> **Dataset content**:

*** Block opens ***

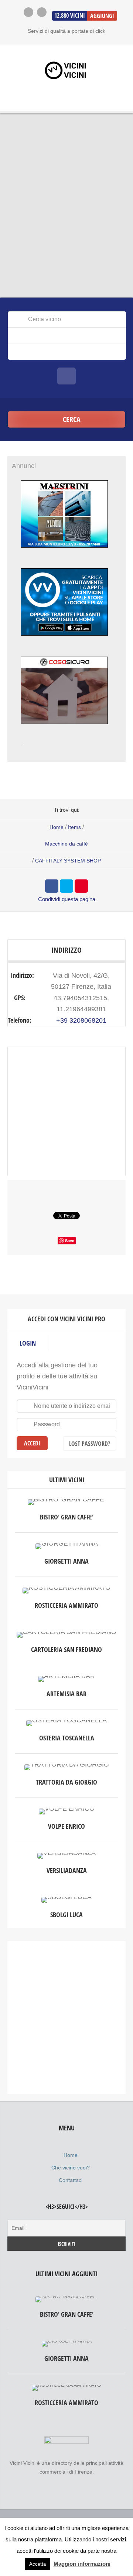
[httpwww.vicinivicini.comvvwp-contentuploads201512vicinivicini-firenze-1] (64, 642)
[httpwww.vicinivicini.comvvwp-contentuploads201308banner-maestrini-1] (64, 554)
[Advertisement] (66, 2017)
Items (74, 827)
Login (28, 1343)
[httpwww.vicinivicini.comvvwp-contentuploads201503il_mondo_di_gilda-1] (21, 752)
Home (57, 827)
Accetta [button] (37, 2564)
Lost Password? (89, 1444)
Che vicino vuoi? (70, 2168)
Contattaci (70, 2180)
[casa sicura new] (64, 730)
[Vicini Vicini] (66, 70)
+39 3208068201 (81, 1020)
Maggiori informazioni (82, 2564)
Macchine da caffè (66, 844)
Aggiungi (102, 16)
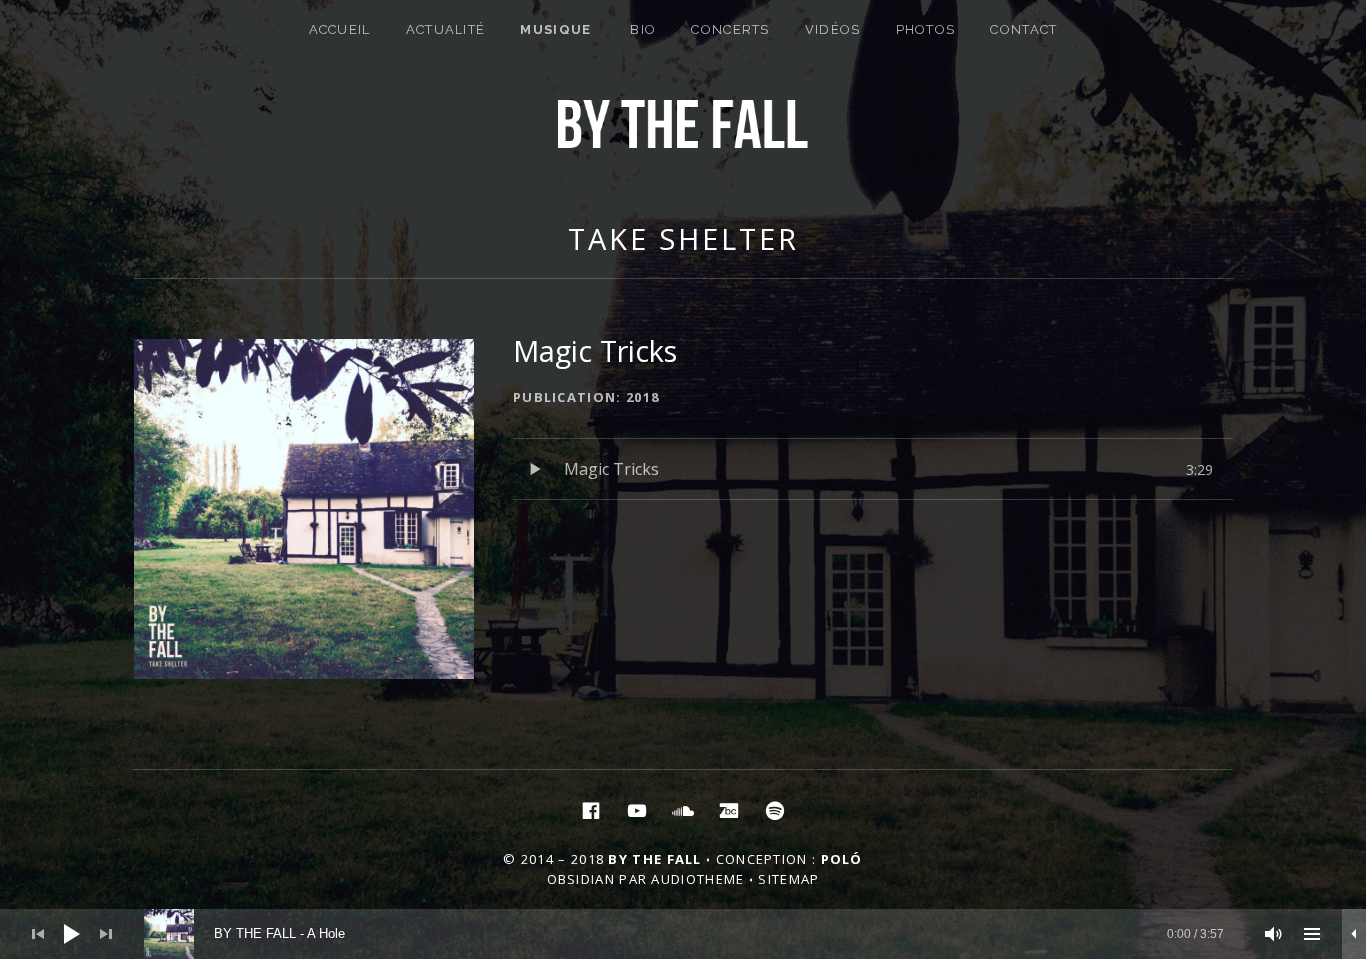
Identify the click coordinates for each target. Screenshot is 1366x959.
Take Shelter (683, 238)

*** Block closes ***

> **Exercise aim**:
Give back the material above exactly as it appears, minus any picture.

> **Task output**:
[httpwww.vicinivicini.comvvwp-contentuploads201512vicinivicini-firenze-1] (64, 642)
[httpwww.vicinivicini.comvvwp-contentuploads201308banner-maestrini-1] (64, 554)
[Advertisement] (66, 2017)
Items (74, 827)
Login (28, 1343)
[httpwww.vicinivicini.comvvwp-contentuploads201503il_mondo_di_gilda-1] (21, 752)
Home (57, 827)
Accetta [button] (37, 2564)
Lost Password? (89, 1444)
Che vicino vuoi? (70, 2168)
Contattaci (70, 2180)
[casa sicura new] (64, 730)
[Vicini Vicini] (66, 70)
+39 3208068201 (81, 1020)
Maggiori informazioni (82, 2564)
Macchine da caffè (66, 844)
Aggiungi (102, 16)
Identify the click coordinates for each target. Screenshot is 1366x959.
Take Shelter (683, 238)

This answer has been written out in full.